** Entries shown **
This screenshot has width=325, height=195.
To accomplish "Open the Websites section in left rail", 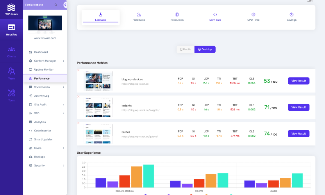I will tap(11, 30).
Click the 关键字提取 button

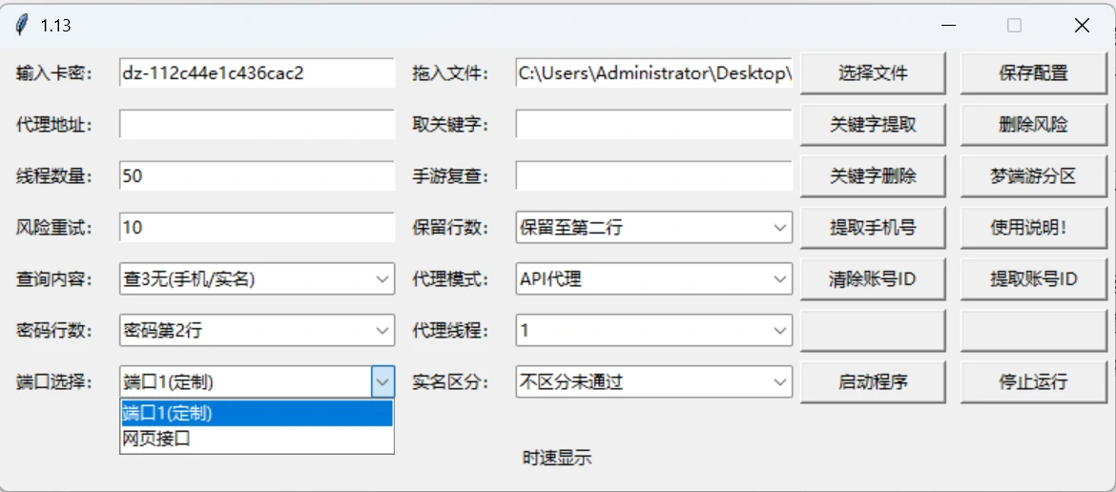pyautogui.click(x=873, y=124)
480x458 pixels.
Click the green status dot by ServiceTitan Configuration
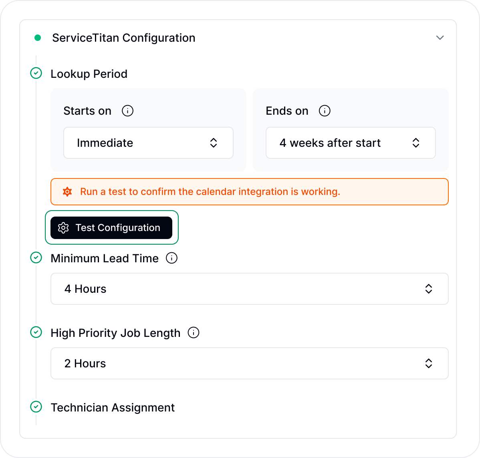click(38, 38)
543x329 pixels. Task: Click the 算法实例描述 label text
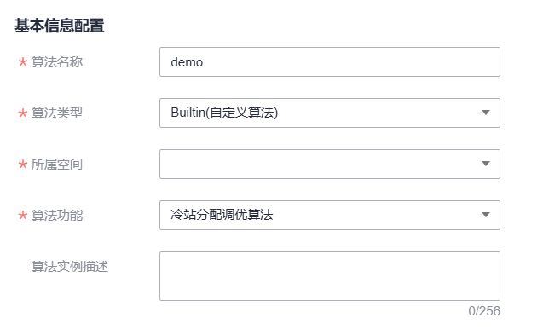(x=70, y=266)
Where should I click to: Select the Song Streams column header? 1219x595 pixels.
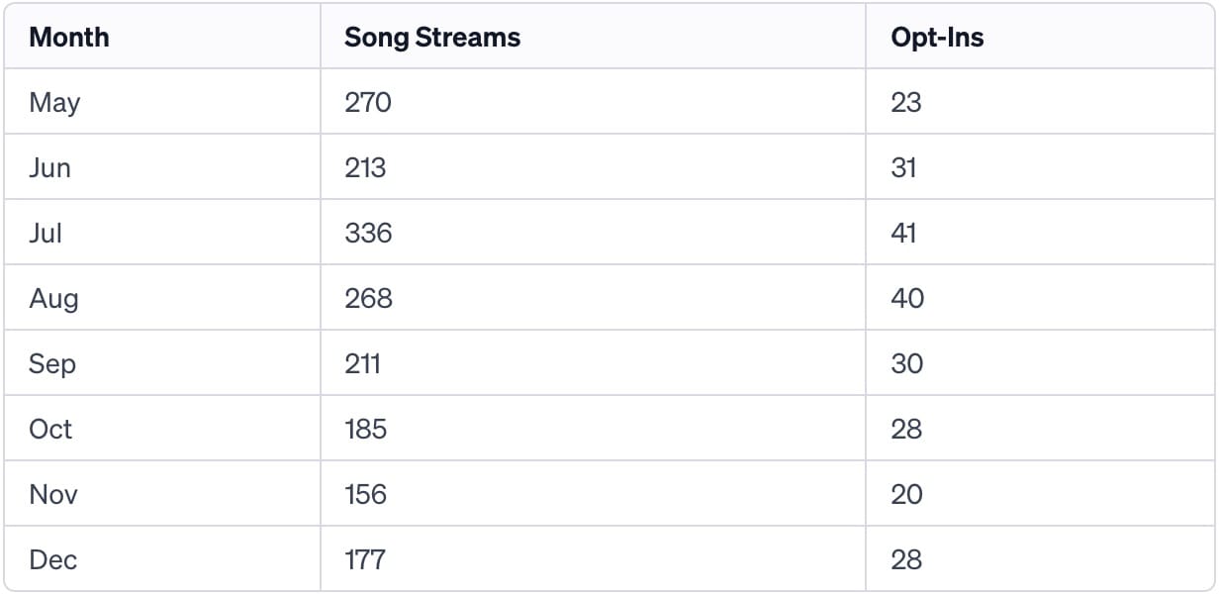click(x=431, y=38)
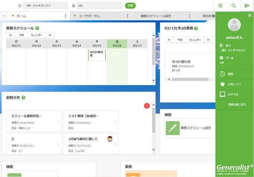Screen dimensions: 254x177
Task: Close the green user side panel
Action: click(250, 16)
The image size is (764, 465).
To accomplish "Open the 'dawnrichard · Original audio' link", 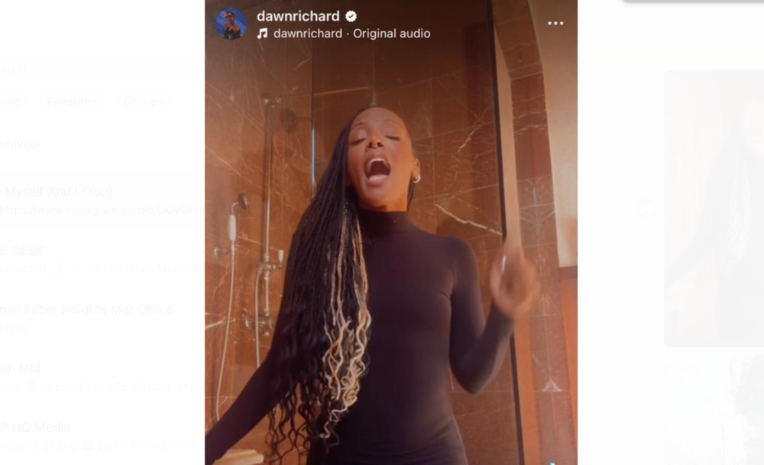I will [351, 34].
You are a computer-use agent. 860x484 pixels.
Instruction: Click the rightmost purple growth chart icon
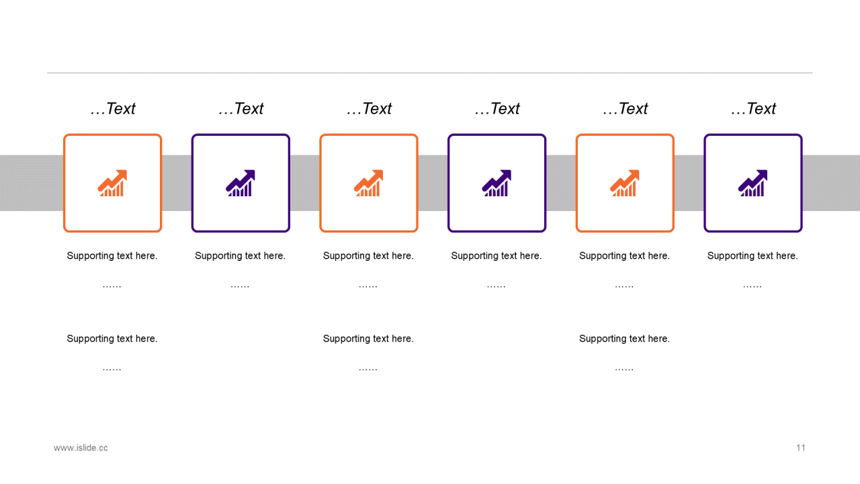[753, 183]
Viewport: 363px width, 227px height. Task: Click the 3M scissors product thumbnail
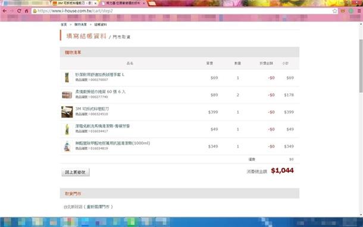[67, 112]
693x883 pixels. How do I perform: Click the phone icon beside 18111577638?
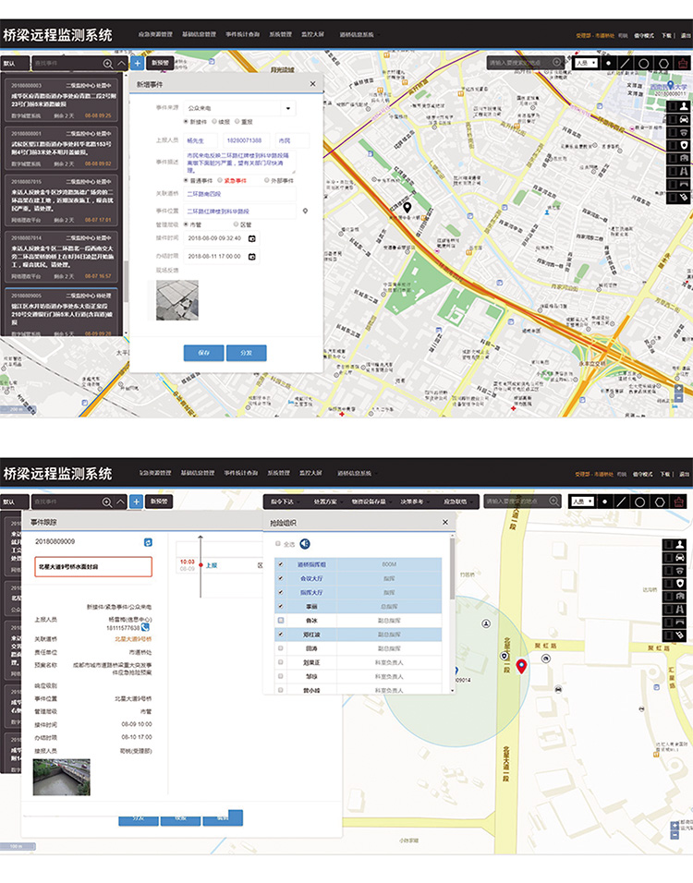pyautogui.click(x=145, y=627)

** Exercise **
Each line from the one containing "You are a computer-use agent. 860x484 pixels." through the last line of the entries above should be duplicated exactly, both included; leave out pictures and add nothing.

** Answer for the task **
You are a computer-use agent. 860x484 pixels.
Instruction: Click the rightmost purple growth chart icon
[753, 183]
Viewport: 363px width, 227px height. Task: Click the 3M scissors product thumbnail
[67, 112]
693x883 pixels. How do I perform: Click the phone icon beside 18111577638?
pyautogui.click(x=145, y=627)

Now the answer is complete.